The game does show to have effort, I can’t deny that. After hours of playing and ignoring an overwhelming need to Alt+F4 each time I saw the Warrior class in relationship to her appearance, I found myself lightly enjoying what my mind could only describe as little girls playing with Japanese versions of a Barbie-doll army. The thought still haunts me. But let’s return to the gameplay, because it is, for all of the things I could complain about, a solid, if reused concept. Our party may consist of up to 5 units whose positions we can rearrange and whose skills we can manually assign (if they have learned them). The Camp menu lets us do that, as well as check if our characters can change classes (by fulfilling certain conditions) as well as using a somewhat unique feature called Unit Fusion (Shin Megami Tensei’s been doing it ever since… ever) where we can combine two units to make a stronger one (losing one of the components in the process). We can also check our Achievements (represented by medals), which would add extra replay value to missions if it wasn’t like replaying PC Chess against a Novice A.I. player. The class system is correctly fleshed out in my opinion, even if I do not personally agree with the art style, with several skills to learn, passive (S) abilities to equip as well as reaction (R) abilities you can capitalize on during battle. Status effects and buffs can happen, but the lack of a tutorial (you’re practically thrown into battle a few minutes into the game) to show you the basics you’re pretty much put down to figure most if not everything out by yourself. At least it's simple to do that.

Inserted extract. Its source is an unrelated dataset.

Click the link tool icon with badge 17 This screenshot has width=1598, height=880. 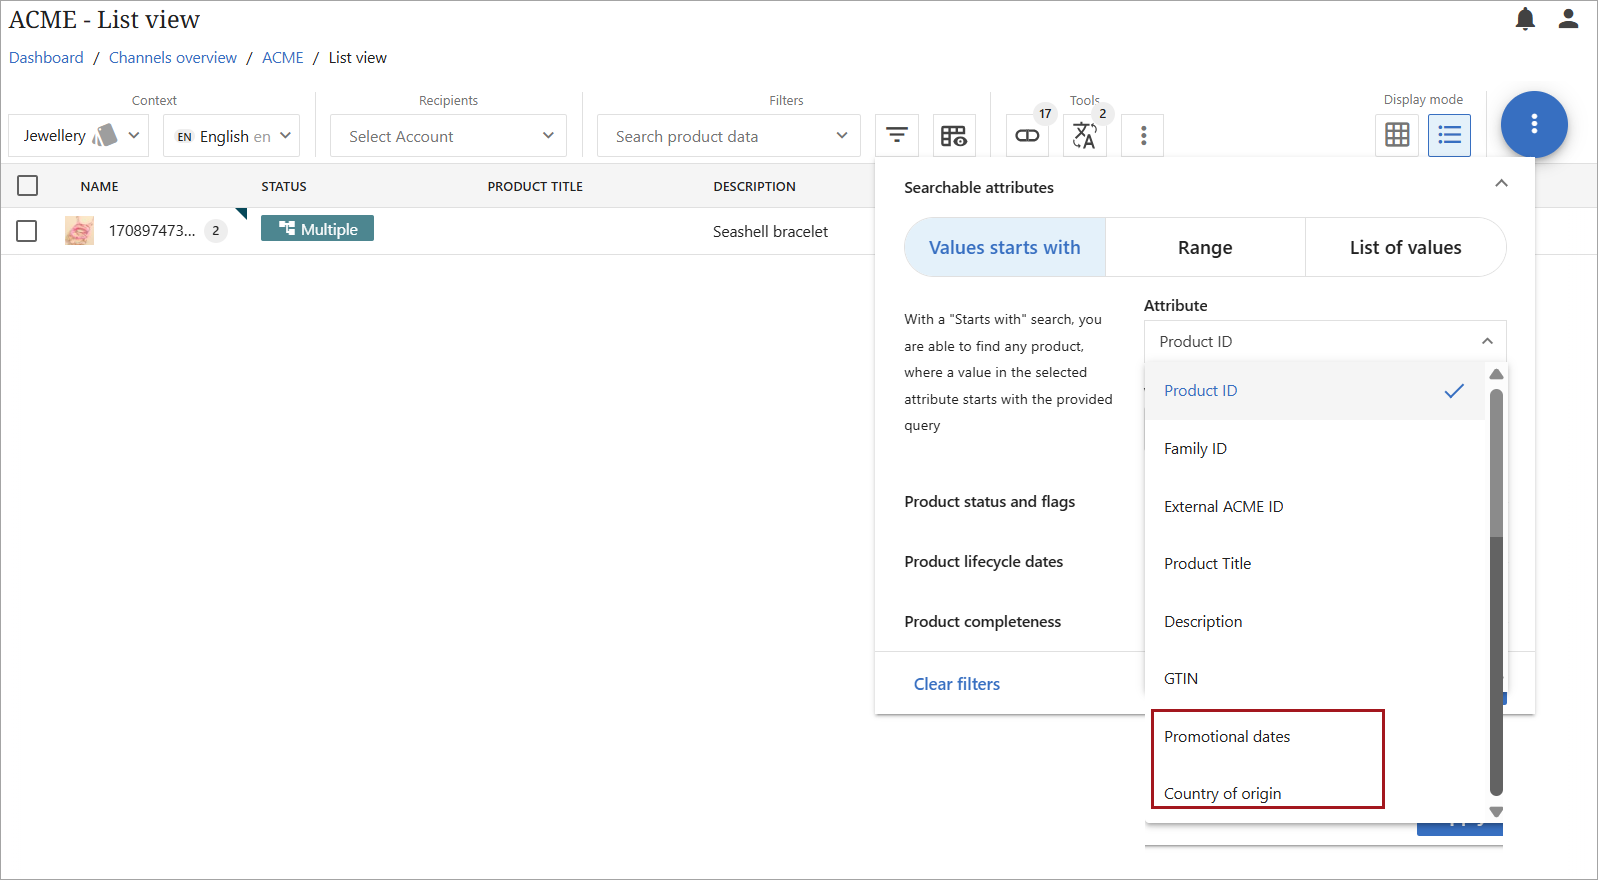[1027, 135]
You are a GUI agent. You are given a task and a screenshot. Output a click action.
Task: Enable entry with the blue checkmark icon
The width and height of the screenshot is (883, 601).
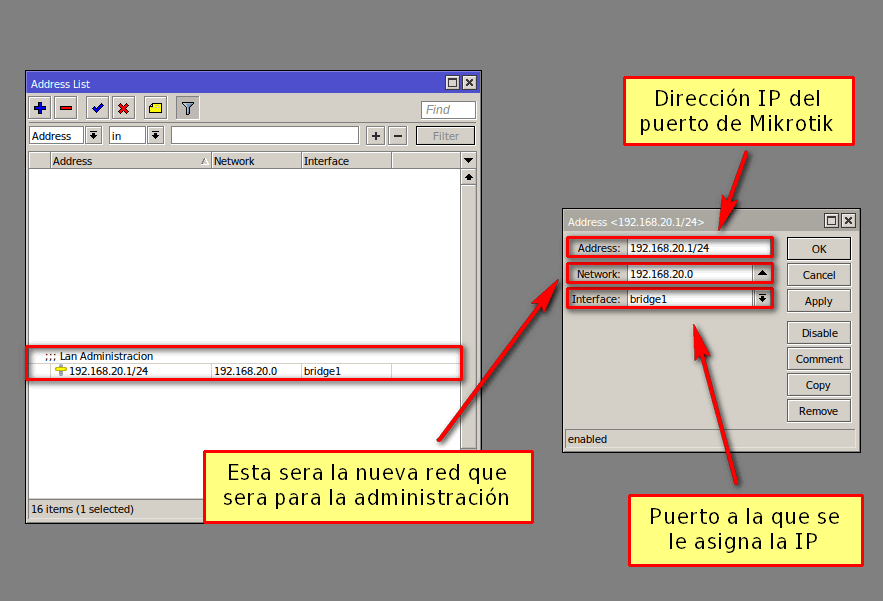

It’s a short and over-simplified game for what it’s worth. Rime Berta has no shops, no items, no side-quests and absolutely no worthwhile content to hold you over for longer than perhaps 30 to 40 minutes per sitting. Every battle is the same as the last, without any note-worthy special conditions to fulfill nor any other tactical requirement besides flower-punching everything down your way and spamming heals; the addition of new classes as you advance merely made me question when and if I was ever going to see a Japanese Ken figure pop up and do a Tuxedo Mask impression or something. But alas, males don’t seem to hold much weight in this fairy tale.
I liked the music. There isn’t a great amount of variety, but what I did hear showed to me that the composer put some soul into the beats and the folkloric playing out during battles at least added a semblance of ambient to an otherwise barren experience. Japanese voice-overs give the game a certain amount of charm, but sadly, like I said, there isn’t a lot to invest in listening to it. I’m torn with my opinion over the art style. One the one hand, I realize the light-hearted tale demands a certain childish air about it, but on the other, couldn’t they have done a bit better than kiddy-doodles for the character art? I dunno, I’m not one with a lot of artistic sense, but with everything coupled together I almost felt like this Young-Girl Doll Edition of a tactics RPG might not be my cup of tea.
I’d say give it a go and try it out for yourself. Rime Berta IS childish and it certainly IS an inferior copy of what tactic RPG players know and love, and I MIGHT be sounding overly misogynistic with this review, but know that if you want a simple adventure with slow-paced tactics battles and you don’t care about a good story, you might find a place in your heart for this unpolished gem.